Dispersion of the returned radar echoes from Mars shows that a lot of variation exists in surface roughness and slope across the planet's surface. Wide areas of the planet, particularly in Syria and Sinai Plana, are relatively smooth and flat. Meridiani Planum, the landing site of the Mars Exploration Rover Opportunity, is one of the flattest and smoothest (at decimeter-scale) locations ever investigated by radar—a fact borne out by surface images at the landing site. Other areas show high levels of roughness in radar that are not discernible in images taken from orbit. The average surface abundance of centimeter- to meter-scale rocks is much greater on Mars than the other terrestrial planets. Tharsis and Elysium, in particular, show a high degree of small-scale surface roughness associated with volcanoes. This extremely rough terrain is suggestive of young, ʻaʻā lava flows. A 200-km-long band of low to zero radar albedo ("stealth" region) cuts across the southwest Tharsis. The region corresponds to the location of the Medusa Fossae Formation, which consists of thick layers of unconsolidated materials, perhaps volcanic ash or loess.

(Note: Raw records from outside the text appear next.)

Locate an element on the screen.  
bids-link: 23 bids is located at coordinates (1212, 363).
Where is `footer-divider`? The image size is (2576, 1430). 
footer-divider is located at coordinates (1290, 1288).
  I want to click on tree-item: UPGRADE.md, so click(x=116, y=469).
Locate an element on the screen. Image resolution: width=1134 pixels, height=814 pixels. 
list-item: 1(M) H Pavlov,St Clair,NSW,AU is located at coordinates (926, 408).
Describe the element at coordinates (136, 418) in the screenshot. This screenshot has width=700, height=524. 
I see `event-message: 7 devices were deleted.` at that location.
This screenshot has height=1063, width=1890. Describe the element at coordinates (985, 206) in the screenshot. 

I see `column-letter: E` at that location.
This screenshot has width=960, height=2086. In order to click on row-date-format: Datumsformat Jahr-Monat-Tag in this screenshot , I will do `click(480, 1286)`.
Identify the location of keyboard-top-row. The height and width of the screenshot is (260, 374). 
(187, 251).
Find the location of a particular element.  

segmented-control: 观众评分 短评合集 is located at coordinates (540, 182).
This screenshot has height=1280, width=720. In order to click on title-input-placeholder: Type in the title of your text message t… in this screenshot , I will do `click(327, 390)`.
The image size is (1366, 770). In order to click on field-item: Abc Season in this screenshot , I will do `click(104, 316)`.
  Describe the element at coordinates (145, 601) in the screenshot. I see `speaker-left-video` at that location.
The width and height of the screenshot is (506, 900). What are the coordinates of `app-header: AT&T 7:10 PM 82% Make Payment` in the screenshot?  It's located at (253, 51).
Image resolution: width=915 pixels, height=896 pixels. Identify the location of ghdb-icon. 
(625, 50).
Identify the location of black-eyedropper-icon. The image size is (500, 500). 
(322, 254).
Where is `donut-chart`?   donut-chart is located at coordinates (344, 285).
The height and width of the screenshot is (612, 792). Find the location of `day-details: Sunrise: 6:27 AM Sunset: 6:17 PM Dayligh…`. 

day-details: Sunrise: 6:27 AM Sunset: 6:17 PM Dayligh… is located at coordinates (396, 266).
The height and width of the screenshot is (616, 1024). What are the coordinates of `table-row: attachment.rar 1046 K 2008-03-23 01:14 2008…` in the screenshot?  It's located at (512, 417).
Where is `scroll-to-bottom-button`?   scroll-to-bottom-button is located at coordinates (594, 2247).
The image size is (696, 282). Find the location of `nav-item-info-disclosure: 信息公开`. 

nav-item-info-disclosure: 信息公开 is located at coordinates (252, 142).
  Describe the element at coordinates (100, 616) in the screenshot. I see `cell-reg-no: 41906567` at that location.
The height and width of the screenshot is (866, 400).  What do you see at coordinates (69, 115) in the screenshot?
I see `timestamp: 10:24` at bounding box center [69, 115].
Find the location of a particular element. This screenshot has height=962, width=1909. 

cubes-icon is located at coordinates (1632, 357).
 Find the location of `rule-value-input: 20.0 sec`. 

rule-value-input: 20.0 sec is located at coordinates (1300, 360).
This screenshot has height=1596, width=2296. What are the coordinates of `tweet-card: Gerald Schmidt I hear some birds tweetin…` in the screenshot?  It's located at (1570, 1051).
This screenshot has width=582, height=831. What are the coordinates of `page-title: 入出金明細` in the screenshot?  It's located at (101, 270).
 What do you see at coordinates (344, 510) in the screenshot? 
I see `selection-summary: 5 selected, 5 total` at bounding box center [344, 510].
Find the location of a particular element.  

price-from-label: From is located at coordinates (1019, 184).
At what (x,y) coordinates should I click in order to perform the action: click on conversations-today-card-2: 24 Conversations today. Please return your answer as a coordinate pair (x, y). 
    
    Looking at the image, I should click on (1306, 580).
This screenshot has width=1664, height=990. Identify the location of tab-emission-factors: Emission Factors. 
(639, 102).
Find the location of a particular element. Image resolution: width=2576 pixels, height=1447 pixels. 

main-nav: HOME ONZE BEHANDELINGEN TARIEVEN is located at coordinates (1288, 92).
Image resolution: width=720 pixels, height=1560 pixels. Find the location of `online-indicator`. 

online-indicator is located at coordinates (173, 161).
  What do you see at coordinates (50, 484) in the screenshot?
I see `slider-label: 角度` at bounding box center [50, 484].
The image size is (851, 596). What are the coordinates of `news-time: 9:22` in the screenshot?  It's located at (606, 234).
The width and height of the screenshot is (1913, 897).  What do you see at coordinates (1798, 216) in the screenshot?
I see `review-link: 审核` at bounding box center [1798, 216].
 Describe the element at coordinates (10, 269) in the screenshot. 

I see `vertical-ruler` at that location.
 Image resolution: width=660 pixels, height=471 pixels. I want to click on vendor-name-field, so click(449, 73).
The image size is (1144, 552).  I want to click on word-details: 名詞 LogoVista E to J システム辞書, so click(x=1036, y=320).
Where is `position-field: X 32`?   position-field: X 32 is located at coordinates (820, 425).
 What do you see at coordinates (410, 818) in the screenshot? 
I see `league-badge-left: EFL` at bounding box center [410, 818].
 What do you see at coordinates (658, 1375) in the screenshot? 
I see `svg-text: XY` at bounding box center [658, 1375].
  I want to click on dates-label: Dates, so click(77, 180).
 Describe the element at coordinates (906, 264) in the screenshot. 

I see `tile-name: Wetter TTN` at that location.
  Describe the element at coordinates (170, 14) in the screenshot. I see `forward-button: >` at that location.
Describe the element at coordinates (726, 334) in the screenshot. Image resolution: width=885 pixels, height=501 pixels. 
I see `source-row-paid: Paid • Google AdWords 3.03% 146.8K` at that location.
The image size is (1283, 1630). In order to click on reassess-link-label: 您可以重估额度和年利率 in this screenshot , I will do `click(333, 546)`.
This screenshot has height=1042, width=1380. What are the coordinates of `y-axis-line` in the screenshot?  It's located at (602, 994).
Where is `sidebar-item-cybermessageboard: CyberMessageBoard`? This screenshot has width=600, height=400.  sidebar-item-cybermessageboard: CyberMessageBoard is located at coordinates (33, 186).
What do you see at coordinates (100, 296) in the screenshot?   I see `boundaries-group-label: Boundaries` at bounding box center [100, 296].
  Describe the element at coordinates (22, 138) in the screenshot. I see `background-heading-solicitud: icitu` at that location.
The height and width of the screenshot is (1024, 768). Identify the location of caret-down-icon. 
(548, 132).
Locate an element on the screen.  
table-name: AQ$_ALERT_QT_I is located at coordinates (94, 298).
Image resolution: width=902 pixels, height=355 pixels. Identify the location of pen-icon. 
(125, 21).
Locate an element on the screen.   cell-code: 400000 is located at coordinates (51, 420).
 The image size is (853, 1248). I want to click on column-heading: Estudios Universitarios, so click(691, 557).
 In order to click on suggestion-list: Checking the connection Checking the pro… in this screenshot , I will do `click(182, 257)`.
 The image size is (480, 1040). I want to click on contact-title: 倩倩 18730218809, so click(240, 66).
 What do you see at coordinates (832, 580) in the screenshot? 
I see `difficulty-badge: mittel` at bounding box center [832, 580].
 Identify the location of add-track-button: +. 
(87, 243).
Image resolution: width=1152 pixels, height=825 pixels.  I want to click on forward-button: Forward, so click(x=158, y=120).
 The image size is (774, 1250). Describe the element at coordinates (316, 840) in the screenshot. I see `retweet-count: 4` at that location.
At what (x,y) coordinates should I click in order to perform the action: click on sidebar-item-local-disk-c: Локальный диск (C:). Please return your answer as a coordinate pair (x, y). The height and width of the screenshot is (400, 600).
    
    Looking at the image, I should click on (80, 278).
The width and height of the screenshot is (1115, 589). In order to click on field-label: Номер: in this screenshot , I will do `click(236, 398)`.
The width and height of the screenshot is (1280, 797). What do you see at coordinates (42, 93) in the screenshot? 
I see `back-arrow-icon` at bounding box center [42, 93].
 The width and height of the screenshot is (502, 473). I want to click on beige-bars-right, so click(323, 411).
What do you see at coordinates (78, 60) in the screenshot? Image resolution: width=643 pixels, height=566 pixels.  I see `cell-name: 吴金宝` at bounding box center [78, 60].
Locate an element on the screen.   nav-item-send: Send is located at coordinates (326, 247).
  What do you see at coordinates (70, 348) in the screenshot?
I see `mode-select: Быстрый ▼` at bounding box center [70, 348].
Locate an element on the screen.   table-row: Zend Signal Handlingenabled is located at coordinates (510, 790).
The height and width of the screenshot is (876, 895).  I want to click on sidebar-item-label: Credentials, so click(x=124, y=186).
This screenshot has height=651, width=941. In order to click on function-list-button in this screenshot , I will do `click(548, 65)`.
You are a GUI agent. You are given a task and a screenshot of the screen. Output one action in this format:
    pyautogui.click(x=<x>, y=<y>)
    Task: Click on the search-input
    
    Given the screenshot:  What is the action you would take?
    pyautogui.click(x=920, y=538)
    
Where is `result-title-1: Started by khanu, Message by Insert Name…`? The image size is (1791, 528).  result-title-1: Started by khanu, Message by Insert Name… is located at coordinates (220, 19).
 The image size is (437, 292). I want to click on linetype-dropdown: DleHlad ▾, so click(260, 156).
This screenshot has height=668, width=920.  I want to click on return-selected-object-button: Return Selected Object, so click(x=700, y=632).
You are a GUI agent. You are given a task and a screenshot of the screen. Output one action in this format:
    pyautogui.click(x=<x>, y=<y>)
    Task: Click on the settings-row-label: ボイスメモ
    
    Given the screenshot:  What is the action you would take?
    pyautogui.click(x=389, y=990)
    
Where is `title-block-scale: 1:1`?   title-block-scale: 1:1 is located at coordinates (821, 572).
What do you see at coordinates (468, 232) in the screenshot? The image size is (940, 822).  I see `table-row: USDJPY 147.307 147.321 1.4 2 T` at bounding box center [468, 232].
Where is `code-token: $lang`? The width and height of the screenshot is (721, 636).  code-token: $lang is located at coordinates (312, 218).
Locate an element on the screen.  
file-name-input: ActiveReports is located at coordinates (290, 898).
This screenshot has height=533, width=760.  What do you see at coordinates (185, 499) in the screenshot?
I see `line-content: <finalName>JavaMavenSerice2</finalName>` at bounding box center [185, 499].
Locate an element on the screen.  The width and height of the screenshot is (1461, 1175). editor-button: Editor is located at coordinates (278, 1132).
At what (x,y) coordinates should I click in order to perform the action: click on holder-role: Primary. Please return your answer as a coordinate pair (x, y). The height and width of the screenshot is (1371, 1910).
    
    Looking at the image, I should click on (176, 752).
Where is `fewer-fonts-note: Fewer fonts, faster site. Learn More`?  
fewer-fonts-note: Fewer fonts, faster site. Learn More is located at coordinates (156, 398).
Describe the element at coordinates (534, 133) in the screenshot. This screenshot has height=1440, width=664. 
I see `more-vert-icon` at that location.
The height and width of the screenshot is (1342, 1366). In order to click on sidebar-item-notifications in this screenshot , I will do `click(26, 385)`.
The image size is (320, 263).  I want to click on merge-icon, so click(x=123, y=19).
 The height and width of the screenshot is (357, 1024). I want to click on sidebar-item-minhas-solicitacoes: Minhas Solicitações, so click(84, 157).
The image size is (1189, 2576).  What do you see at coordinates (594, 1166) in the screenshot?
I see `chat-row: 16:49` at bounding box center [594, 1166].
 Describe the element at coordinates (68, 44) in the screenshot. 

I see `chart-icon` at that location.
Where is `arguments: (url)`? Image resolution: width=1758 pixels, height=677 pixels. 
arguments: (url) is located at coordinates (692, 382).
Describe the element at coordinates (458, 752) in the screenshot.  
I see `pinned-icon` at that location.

Ground-penetrating radar instruments on the Mars Express orbiter (MARSIS) and the Mars Reconnaissance Orbiter (SHARAD) are currently providing stunning echo-return data on subsurface materials and structures to depths of up to 5 km. Results have shown that the polar layered deposits are composed of almost pure ice, with no more than 10% dust by volume and that fretted valleys in Deuteronilus Mensae contain thick glaciers covered by a mantle of rocky debris.